The 80/20 Manager: Ten ways to become a great leader by Richard Koch

The 80/20 Manager: Ten ways to become a great leader by Richard Koch

Author:Richard Koch [Koch, Richard]
Language: eng
Format: mobi
Publisher: Little, Brown Book Group
Published: 2013-05-01T14:00:00+00:00


Way Six: The Manager Seeking Meaning

To fulfil a dream … to be given a chance to create, is the meat and potatoes of life. The money is the gravy.

Bette Davis

I like what is in work – the chance to find yourself.

Joseph Conrad1

When I turned forty, I suffered from great good fortune. After fourteen years as a management consultant, I decided to hang up my calculator. I sold my shares in LEK, the firm I had co-founded six years earlier, and that gave me more than enough to live off for the rest of my life. I had freedom. But to do what?

I had no idea. I decided to stop working so hard and set up a small investment company. But it had little meaning for me. I tried a spell of not working at all. But that just left me feeling guilty and useless. It was a long time before I realized that I could best achieve a satisfying purpose in life by writing books that, good or bad, nobody else could have written. I am lucky enough to enjoy a relaxed and pleasant lifestyle, with plenty of time for cycling, tennis, walking in beautiful countryside and meeting friends. But I am only really happy if I write something that has meaning for me every day.

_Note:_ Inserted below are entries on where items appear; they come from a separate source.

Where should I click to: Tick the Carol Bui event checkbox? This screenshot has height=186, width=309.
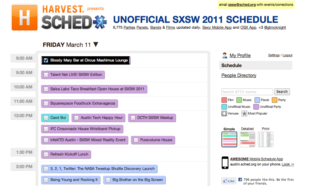(46, 118)
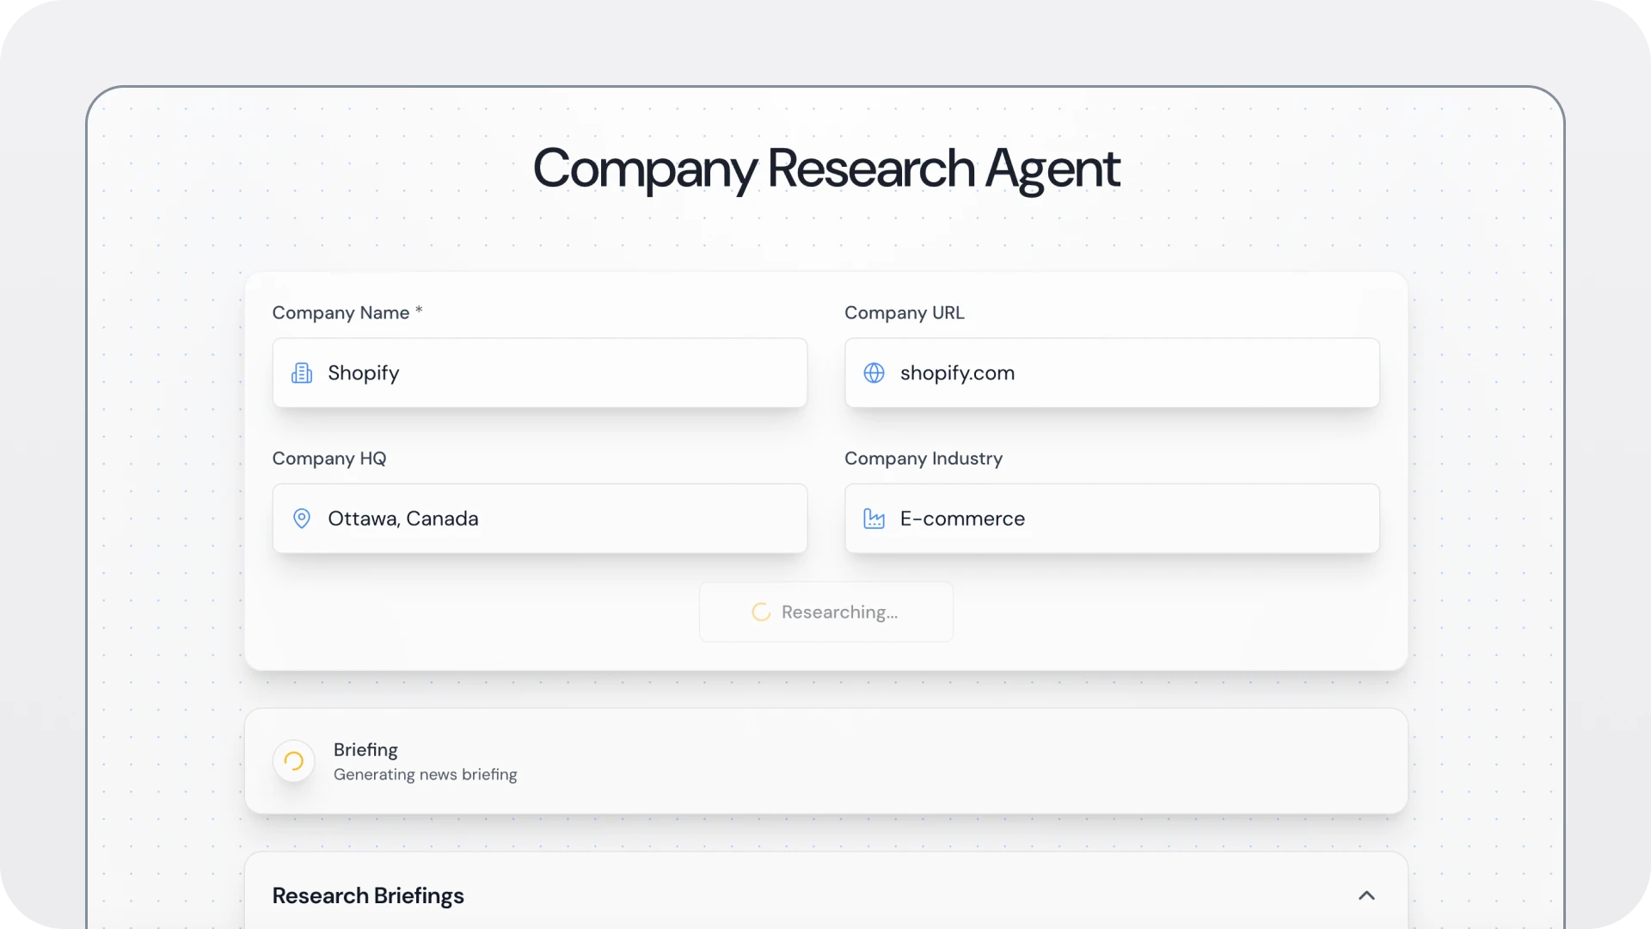The image size is (1651, 929).
Task: Click the Company HQ label
Action: (329, 458)
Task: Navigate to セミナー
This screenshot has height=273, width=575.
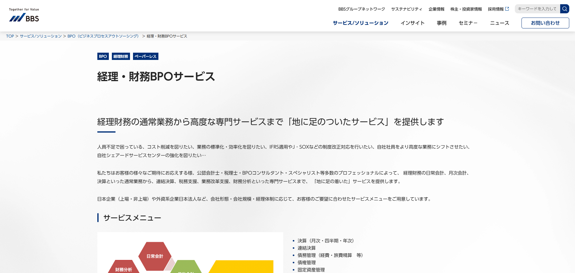Action: pos(467,23)
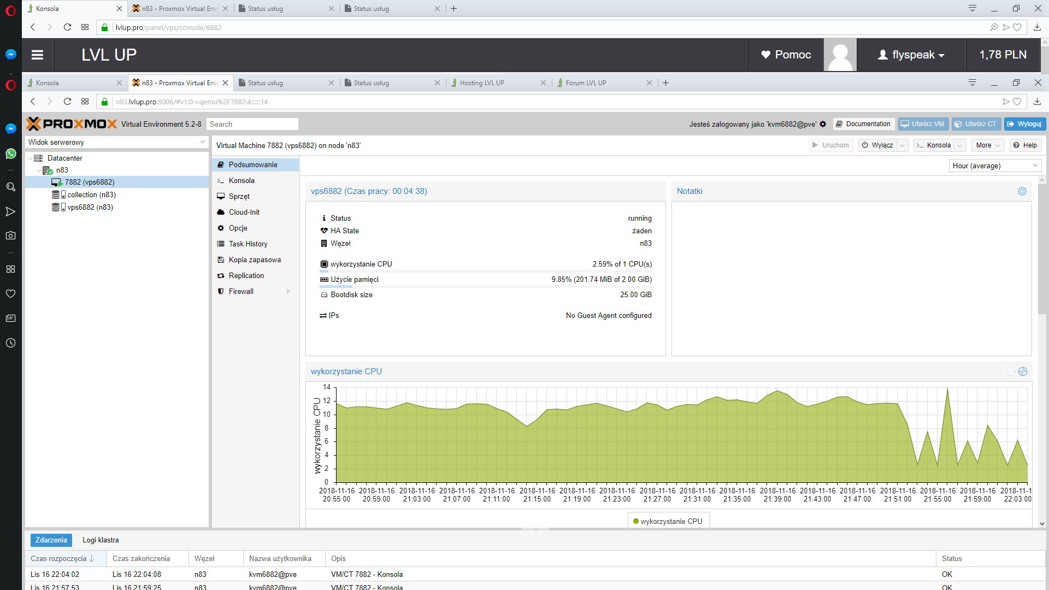Click the CPU chart zoom-in plus icon

pos(1023,371)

Nothing is more important than achieving meaning in your life. Viktor Frankl, the Austrian doctor and philosopher, wrote one of the most important books of the last century, Man’s Search for Meaning, after he was liberated from Dachau concentration camp. Meaning, he said, derives from achievement – from creating something or performing a deed that derives from your unique imagination and talents. When we crave meaning but cannot find it, we use money, sex, entertainment or even violence as substitutes. We think these will make us happy, but they don’t. Indeed, the very search for happiness is misguided because it comes only when we are not looking for it – at that moment when we find meaning by losing ourselves in productive self-expression. Happiness is a by-product of leading a life with meaning. ‘Only the unfulfilment of potential is meaningless,’ said Frankl, ‘not life itself.’2 Bertrand Russell put it slightly differently: ‘Anything you’re good at contributes to happiness.’3

One of modern philosophy’s greatest revelations has been that greatness lies within. Saint Paul talked about the variety of gifts that the early Christians possessed, but as the Canadian philosopher Charles Taylor has brilliantly shown, it was only in the late eighteenth century that the idea of human originality and uniqueness came to the fore. The poet Johann Gottfried Herder (1744–1803), for example, wrote, ‘each human being has his own measure, as it were an accord peculiar to him of all his feelings to each other’. The differences between individuals are important, he said, and each of us should tread a unique path and live up to our originality.4 Nowadays, we take it for granted that we all have a vital inner self, almost in the same way that we have arms and legs, but that notion did not always exist.